Ezra’s attorney had made it plain that I should not arrive before two. I had half an hour. I put the dog bowls and trash into the truck and whistled for Bone. He was wet from the lake, but I let him ride up front. Halfway there and he was in my lap, head out the window. So, stinking of wet dog and used truck, I walked up the wide steps of the Hambly mansion on its sprawling acres just outside of town. The house was huge, with marble fountains, twelve-foot doors, and a four-room guest house. A plaque beside the door announced that Hambly House had been built circa 1788. I thought maybe I should genuflect.
Judging from Clarence Hambly’s face, I did not measure up to the learned colleague he’d expected to appear on this day of holy worship. Hambly was old, lined, and strait-laced, but he stood tall in a dark suit and paisley tie. He had thick white hair and matching eyebrows, which probably added an extra fifty
dollars to his hourly rate.
He was genteel, whereas my father had been aggressive, as mannered as Ezra had been bullish, but he was still full of it; I’d seen him in court enough times to know that his Holy Roller attitude never interfered with his shameless quest for high-dollar jury awards. His witnesses were well prepped and slick. The Ten Commandments did not hang on his office wall.
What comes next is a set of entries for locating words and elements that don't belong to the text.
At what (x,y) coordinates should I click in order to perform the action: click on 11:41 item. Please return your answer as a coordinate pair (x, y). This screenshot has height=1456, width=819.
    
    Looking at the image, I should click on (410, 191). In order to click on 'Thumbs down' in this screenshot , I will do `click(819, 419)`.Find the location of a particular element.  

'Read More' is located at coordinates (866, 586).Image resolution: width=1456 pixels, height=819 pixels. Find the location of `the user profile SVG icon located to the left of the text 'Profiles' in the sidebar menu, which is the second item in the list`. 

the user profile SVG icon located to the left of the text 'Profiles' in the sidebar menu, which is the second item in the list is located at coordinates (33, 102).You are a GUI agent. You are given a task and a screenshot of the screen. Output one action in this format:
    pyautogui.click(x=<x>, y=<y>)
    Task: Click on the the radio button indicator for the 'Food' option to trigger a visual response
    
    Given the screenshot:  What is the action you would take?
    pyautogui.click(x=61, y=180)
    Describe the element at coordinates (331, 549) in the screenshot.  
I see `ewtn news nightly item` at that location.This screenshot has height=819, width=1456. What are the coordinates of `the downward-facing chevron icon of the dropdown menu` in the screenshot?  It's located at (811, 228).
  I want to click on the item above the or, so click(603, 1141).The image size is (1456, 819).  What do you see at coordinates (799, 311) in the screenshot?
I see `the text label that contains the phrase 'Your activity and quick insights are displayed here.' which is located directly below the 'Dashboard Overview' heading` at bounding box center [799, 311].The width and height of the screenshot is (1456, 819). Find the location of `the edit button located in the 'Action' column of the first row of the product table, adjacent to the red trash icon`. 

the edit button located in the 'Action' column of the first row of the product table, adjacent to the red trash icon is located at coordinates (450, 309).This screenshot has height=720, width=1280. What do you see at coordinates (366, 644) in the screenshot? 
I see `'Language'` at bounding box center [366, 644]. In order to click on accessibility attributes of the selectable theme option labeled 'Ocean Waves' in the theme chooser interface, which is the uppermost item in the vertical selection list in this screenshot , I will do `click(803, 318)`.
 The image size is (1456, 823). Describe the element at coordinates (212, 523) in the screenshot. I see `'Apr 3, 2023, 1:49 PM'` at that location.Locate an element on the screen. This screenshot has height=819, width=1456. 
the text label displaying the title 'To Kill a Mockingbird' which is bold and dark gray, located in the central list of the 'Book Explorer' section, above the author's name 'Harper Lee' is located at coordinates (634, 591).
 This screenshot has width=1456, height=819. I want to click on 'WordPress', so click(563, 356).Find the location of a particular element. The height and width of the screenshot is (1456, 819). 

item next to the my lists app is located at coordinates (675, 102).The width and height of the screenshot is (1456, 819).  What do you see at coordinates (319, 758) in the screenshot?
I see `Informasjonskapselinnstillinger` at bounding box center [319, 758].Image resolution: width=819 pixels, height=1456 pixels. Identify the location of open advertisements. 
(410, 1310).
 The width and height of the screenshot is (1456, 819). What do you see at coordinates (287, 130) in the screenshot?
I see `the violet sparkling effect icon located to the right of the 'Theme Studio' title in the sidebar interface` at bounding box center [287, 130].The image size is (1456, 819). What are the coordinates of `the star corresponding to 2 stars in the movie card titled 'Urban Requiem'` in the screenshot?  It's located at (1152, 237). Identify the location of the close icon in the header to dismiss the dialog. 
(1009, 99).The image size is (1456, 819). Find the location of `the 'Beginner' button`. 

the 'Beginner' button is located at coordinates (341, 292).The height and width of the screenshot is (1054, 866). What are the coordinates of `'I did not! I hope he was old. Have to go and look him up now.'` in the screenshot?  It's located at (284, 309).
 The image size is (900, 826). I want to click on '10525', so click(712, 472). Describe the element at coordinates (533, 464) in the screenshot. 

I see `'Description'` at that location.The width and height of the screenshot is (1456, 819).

He was old Salisbury money, and I know that my father had hated that about him, but he was good, and my father had insisted on the best, especially where money was concerned.
“I would prefer to do this tomorrow,” he said without preamble, his eyes moving up from my scuffed hiking boots to my grass-stained blue jeans and the frayed collar of the shirt I refused to let die.
“It’s important, Clarence. I need to do this now. I’m sorry.”
He nodded. “Consider it a professional courtesy, then,” he said, and ushered me inside. I stepped into his marble foyer, hoping that there was no dog shit on my shoes. “Let’s go into my study.”
I followed him down a long hall, catching a glimpse through large French doors of the pool outside and the manicured gardens beyond. The place smelled of cigars, oiled leather, and old people; I was willing to bet that his maids wore uniforms.
His study was narrow but deep, with tall windows, more French doors, and floor-to-ceiling bookcases. Apparently, he was into antique guns, fresh-cut flowers, and the color blue. An eight-foot gold-filigree mirror hung behind his desk; in it I looked rumpled and small, which was probably intentional.
“I’m putting your father’s estate into probate tomorrow,” he told me as he closed double doors and pointed to a leather chair. I sat. He moved behind his desk but remained standing. He looked down at me from this position of assumed authority, reminding me of how much I hated lawyer bullshit. “So there’s no reason we can’t discuss the details now. For the record, however, I was going to call you this week to schedule a meeting.”
“Thank you for that,” I said, because I was expected to. Never mind the enormous fee he would collect as executor of Ezra’s estate. I steepled my fingers and concentrated on looking deferential, when what I wanted to do was put my feet on his desk.